● Work to be completed
Copy the rows word for word, from the line containing "At what (x,y)" down to the line containing "Looking at the", including both of those lines. Leave the pictures out.

** Opening Available data block **

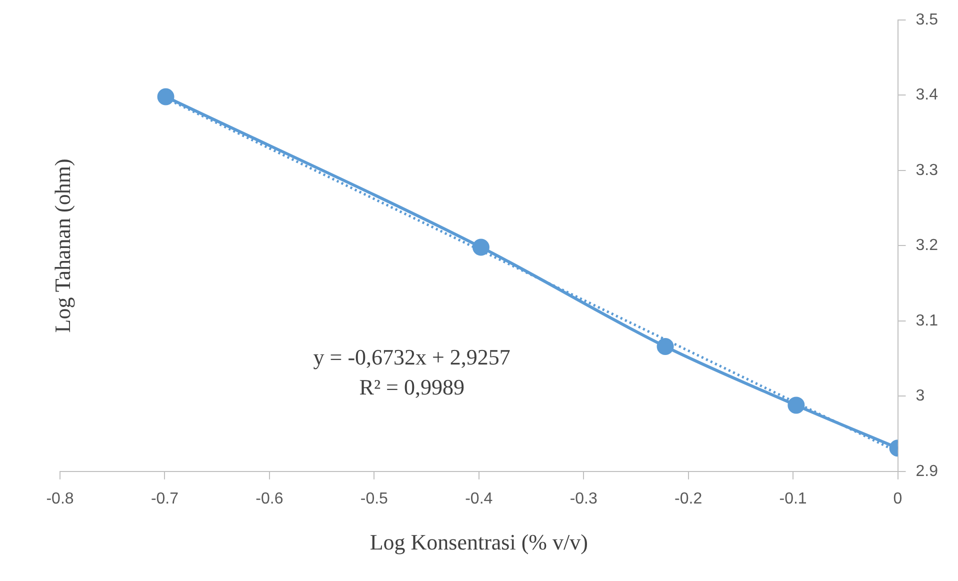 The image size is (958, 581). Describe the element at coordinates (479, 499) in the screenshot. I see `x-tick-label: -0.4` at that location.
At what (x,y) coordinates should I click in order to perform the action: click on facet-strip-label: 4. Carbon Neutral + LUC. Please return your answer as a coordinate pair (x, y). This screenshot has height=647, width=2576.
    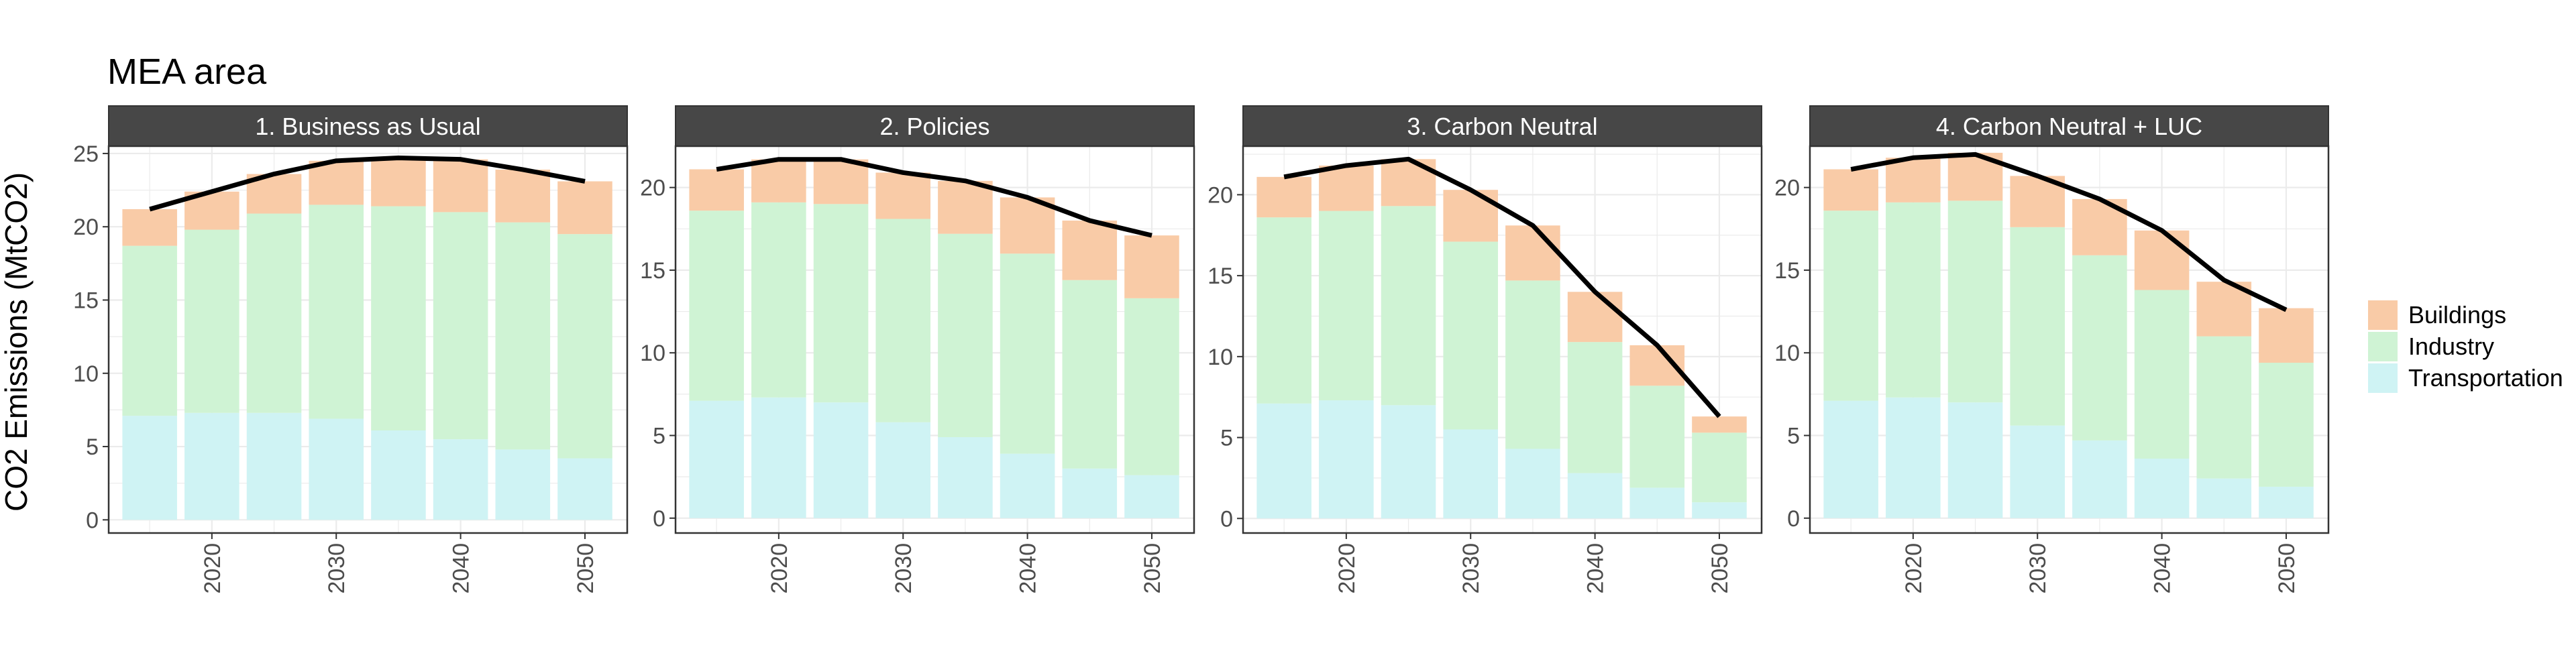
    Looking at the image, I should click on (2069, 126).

** Closing Available data block **
** Opening Available data block **

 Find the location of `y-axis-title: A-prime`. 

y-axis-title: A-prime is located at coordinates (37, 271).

** Closing Available data block **

● Problem solution
At what (x,y) coordinates should I click in order to perform the action: click on facet-strip-label: 4. Carbon Neutral + LUC. Please return your answer as a coordinate pair (x, y). This screenshot has height=647, width=2576.
    Looking at the image, I should click on (2069, 126).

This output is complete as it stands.